The sign reads as follows:
“NOTICE TO PATIENTS HAVING MEDICATION ABORTIONS THAT USE MIFEPRISTONE: Mifepristone, also known as RU-486 or mifeprex, alone is not always effective in ending a pregnancy. It may be possible to reverse its intended effect if the second pill or tablet has not been taken or administered.
“If you change your mind and wish to try to continue the pregnancy, you can get immediate help by accessing available resources,” the notice would read.
The bill also requires physicians to inform women that a medical abortion could be reversed within 24 hours of administering the first drug. Women have to be notified in writing and by telephone or in person.
The bill also applies to pharmacies that prescribe the drug mifepristone, which is used for inducing an abortion.
A violation on first offense is a misdemeanor. A second or subsequent conviction is a felony.
The state could fine any facility that fails to post the required signage $10,000 for
every day the signs are not posted.
The legislation comes when there is a rising number of medical abortions — also known as the abortion pill — that occur during the first 10 weeks of pregnancy.
They are used in roughly a third of all abortions nationally at eight weeks of gestation or less.
Drug-induced abortions are now the most common form of the procedure in Kansas, making up 68% of abortions performed in the state in 2021.

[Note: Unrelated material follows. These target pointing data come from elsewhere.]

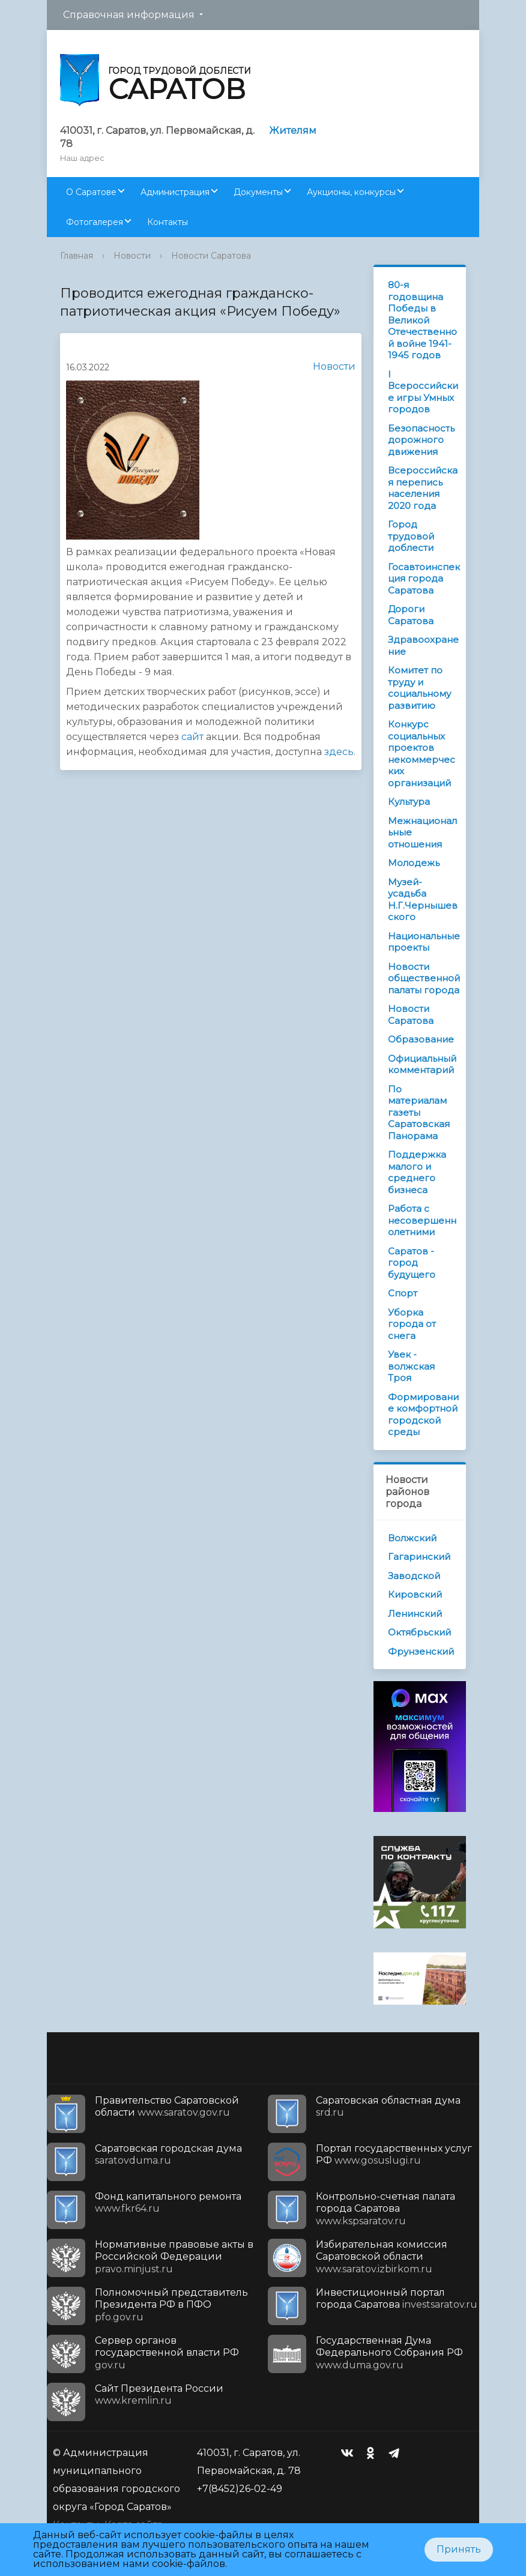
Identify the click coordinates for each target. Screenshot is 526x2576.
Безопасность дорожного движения (421, 440)
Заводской (414, 1575)
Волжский (412, 1538)
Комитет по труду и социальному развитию (419, 687)
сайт (192, 736)
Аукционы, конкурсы (351, 192)
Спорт (402, 1293)
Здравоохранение (423, 645)
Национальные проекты (424, 942)
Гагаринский (419, 1556)
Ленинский (415, 1613)
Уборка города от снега (412, 1324)
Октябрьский (419, 1632)
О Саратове (91, 192)
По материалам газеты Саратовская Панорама (419, 1112)
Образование (421, 1039)
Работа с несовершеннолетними (422, 1220)
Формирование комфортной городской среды (423, 1414)
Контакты (167, 222)
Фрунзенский (421, 1651)
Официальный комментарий (422, 1064)
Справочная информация (129, 14)
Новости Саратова (211, 255)
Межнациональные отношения (422, 832)
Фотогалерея (94, 222)
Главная (76, 255)
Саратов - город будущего (411, 1262)
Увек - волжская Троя (411, 1366)
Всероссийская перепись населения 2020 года (423, 488)
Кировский (415, 1594)
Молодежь (414, 862)
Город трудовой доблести (411, 536)
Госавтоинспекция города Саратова (424, 578)
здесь (339, 751)
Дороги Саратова (411, 615)
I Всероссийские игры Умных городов (423, 392)
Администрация (175, 192)
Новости (132, 255)
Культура (409, 801)
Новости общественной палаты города (424, 978)
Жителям (292, 130)
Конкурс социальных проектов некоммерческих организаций (421, 753)
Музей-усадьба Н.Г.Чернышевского (423, 899)
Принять (459, 2549)
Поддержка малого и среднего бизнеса (417, 1172)
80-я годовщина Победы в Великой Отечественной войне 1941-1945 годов (422, 320)
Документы (258, 192)
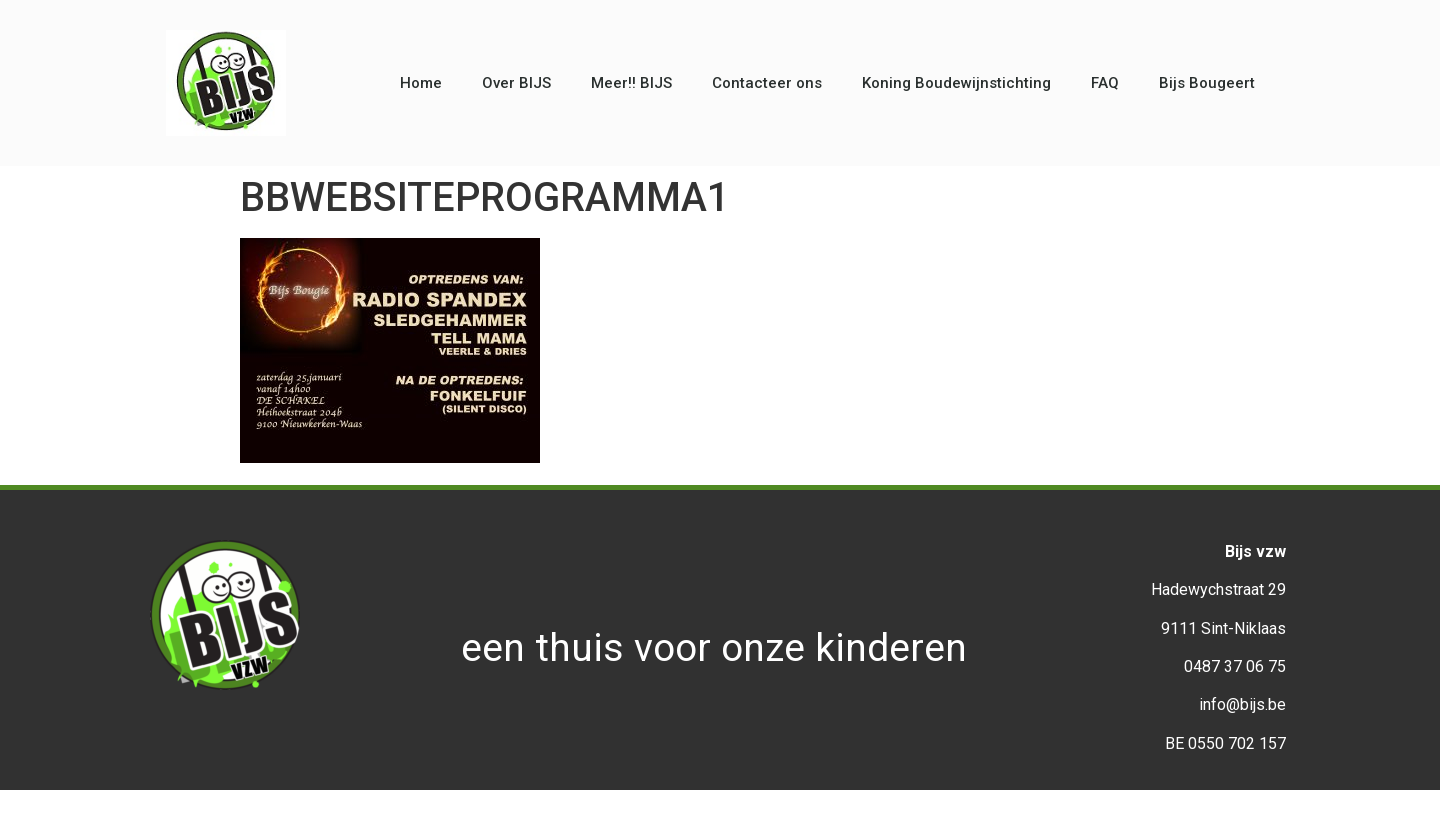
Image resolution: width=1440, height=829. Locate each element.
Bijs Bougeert (1207, 83)
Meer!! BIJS (631, 83)
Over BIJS (516, 83)
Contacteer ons (767, 83)
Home (421, 83)
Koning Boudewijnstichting (956, 83)
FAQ (1105, 83)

In 2010, medical abortions made up just 26 percent of all Kansas abortions. It became the most common form in 2016.
Supporters of the bill said the legislation was intended to give more information to women who might have second thoughts about having an abortion when they’re vulnerable.

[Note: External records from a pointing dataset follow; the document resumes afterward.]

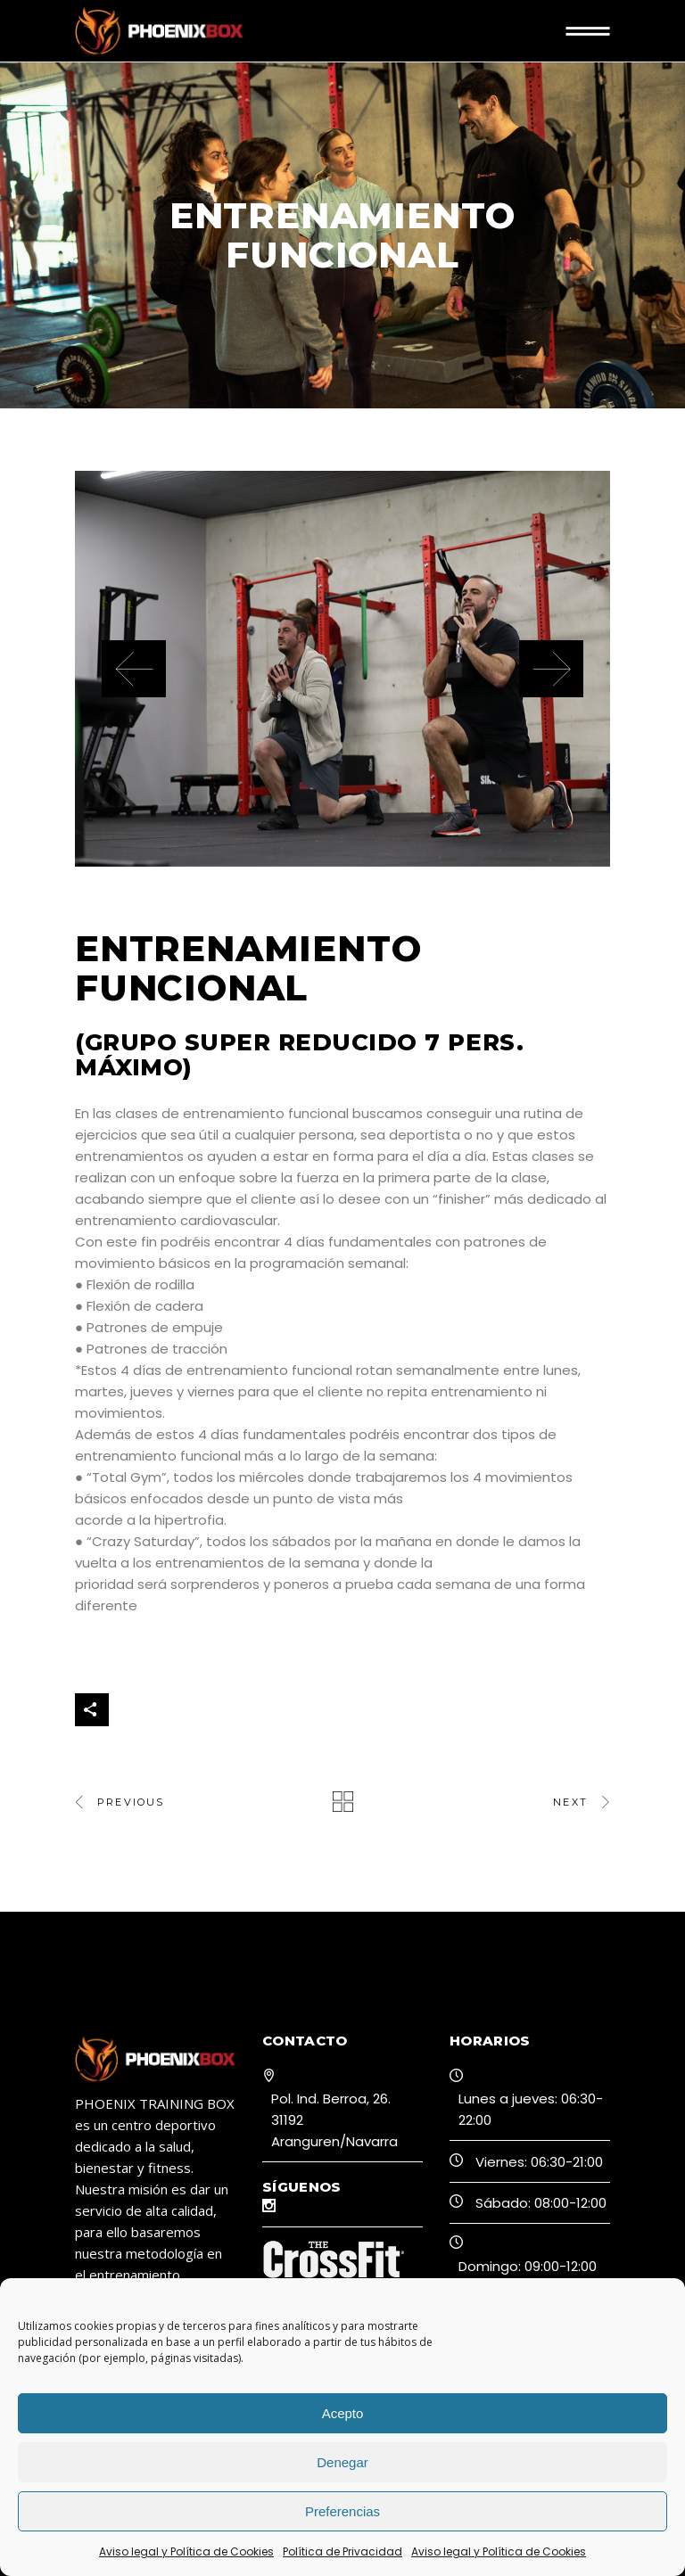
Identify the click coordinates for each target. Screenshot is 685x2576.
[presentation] (134, 668)
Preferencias (342, 2511)
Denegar (342, 2462)
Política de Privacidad (342, 2551)
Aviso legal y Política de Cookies (186, 2551)
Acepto (343, 2413)
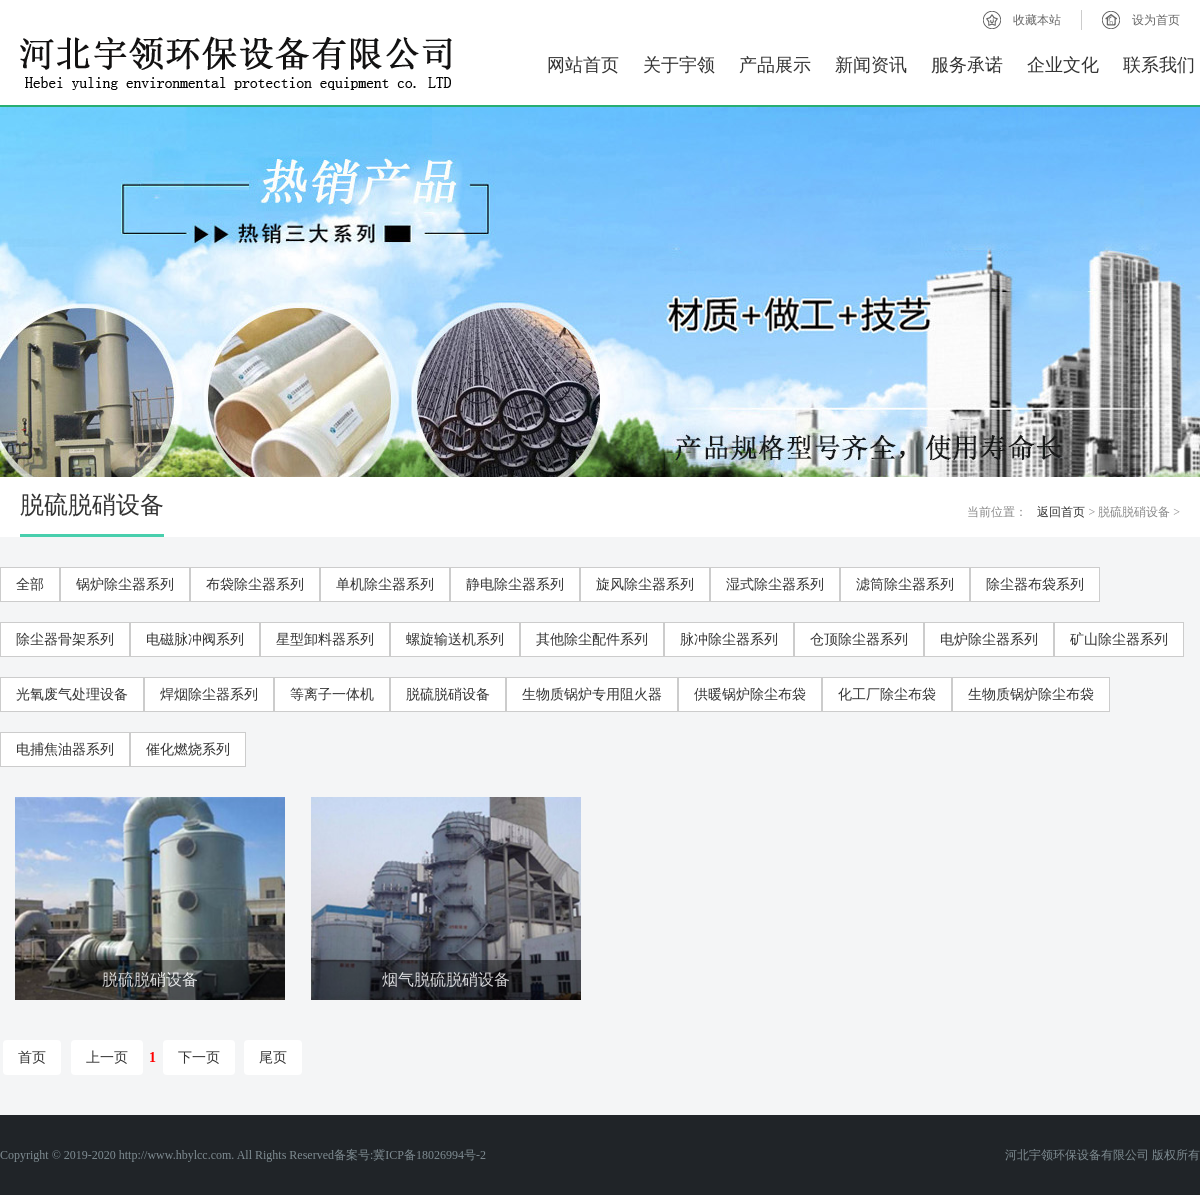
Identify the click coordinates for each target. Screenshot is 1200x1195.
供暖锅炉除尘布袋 (750, 694)
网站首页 (583, 65)
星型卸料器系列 (325, 639)
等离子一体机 (332, 694)
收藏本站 (1037, 20)
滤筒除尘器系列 (905, 584)
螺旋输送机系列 (455, 639)
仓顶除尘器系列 (859, 639)
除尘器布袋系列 (1035, 584)
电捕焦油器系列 (65, 749)
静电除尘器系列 (515, 584)
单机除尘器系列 (385, 584)
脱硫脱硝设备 (448, 694)
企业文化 (1063, 65)
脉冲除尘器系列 (729, 639)
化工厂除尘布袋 (887, 694)
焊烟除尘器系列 (209, 694)
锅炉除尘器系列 (125, 584)
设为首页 (1156, 20)
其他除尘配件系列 (592, 639)
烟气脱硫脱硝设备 (446, 979)
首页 (32, 1057)
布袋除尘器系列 (255, 584)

They said the information being provided to women was factual.
Testifying before the House health committee, Kansans for Life lobbyist Jeanne Gawdun cited an article from Pregnancy Help News that reported that 4,000 babies had been saved from the reversal protocol.
Kansas and other states have responded to research by California physician George Delgado, who published a 2012 article in the Annals of Pharmacotherapy explaining how the effects of the first abortion pill could be reversed.
The protocol employs two steps: first with the drug mifepristone and a second with the drug misoprostol.
The first drug blocks a hormone critical for starting the pregnancy. The second drug, administered to 24 to 48 hours later, flushes the uterus by causing cramping and bleeding similar to a miscarriage.
Delgado’s initial research said that when the hormone progesterone was introduced between the first and second pill, four of six women studied brought their pregnancy to term.
He published an article more recently in Issues in Law and Medicine that examined a larger group of women.
The later study examined 547 patients who took progesterone within 72 hours of taking the first abortion pill. The study found there were 257 live births.
Opponents of the bill have questioned Delgado’s research.
The American College of Obstetricians of Gynecologist has said bills similar to the one in Kansas represents “dangerous political interference and compromise patient care and safety.” It said the reversal procedure is not based on science.
The American Civil Liberties Union said Delgado’s first study in 2012 was not supervised by an institutional review board nor an ethical review committee to protect human research subjects.
The ACLU said Delgado didn’t examine long-term effects of the drug protocol including the woman’s health, pregnancy complications or the chances for birth defects.
The American Medical Association joined a lawsuit in 2019 seeking to stop North Dakota’s law.
The lawsuit said physicians were being forced to provide information that was not supported by science. The law was temporarily blocked in 2019 but is still pending.
The AMA president said the North Dakota law required physicians “to mislead and misinform their patients with messages that contradict reality and science.”